Hopefully this would be the carrot approach that other industry players would seek to elevate their standards so they could also attract the massive investment. We are talking about $100 billion in the near future. The only people to gain so far have been the stockbrokers who have yielded $500 million worth of brokerage fees for moving our money around.

I thank the member for his question. It is a legitimate recent example that I believe helps to make our case that we can and should be more selective and more careful in our strategy. I hope I have demonstrated by example that we do not have to compromise profitability in doing so. The empirical evidence is to the contrary. We can match or even in many cases surpass standard indexes through ethical investment strategies.

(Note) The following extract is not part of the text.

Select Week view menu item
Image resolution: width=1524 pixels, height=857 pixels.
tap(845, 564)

Supply February 24th, 2004

Mr. Speaker, one could argue that our Canadian military uses bullets, tanks and guns. Be that as it may, we have made investments in Raytheon, General Dynamics, General Electric and other, what I call, merchants of death. They are not just selling these products to the Canadian military. They are involved in the international armament trade. I believe we should let somebody else be involved in that business. Canadian people do not want their pension fund involved.

As I have said, keeping in mind that the Canada pension plan must remain actuarially sound, who says that we may not use our resources to further other important secondary policy goals? Who says that we might not want to fund social housing and collect our return through mortgages, or lend money to municipalities for public transit or other green infrastructure or fund energy retrofits of government buildings and recoup our investment through the energy saving? As long as the plan remains actuarially sound and we get the pensions we were promised, why do we not use our money to best advantage Canadians, not to blow the legs off children in some far off land?

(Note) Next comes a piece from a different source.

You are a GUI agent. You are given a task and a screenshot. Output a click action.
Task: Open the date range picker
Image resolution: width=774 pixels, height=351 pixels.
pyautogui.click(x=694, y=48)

Supply February 24th, 2004

Mr. Speaker, I thank my colleague, the member for Churchill, for raising that very valid point. She may be interested, as others may be, that it is not just landmines. Canada pension plan investments are currently supporting these following weapons that are in use in the Iraq war: the AC-130H Spectre aircraft, the F-14 Tomcat fighter jet, the Nighthawk stealth jet, the BGM-109 Tomahawk missile, the M109A6 Paladin tank, the Dragonlady aircraft and the list goes on. Therefore, even though we are technically not in the war in Iraq, we are inadvertently active in the war in Iraq by investing in these specific products. Some of these weapons are in use that war.

Canada officially stayed out of the war for reasons that most Canadians understood, but not our pension premiums. The fact is that Canada is very much present on the bloody battlefields of Iraq and it still is. Our Canada pension plan investment policies have made warmongers of us all.

At the very least, even those who disagree with me, it is entirely appropriate to ask whether we want one instrument of government actively undermining the work of another instrument of government. Do we want, in the case of landmines for instance, to be financing weapons that Canada is committed to eliminating from the face of the earth? Aside from the obvious hypocrisy, it is inefficient. It is a stupid thing for government to be doing; for the right hand not to know what the left hand is doing, and to be contradicting ourselves.

For all the moral and ethical arguments I can muster, I urge anybody who cares about these issues to support this motion and send a clear, specific direction to the Canada Pension Plan Investment Review Board to introduce ethical guidelines so that our investments are socially responsible.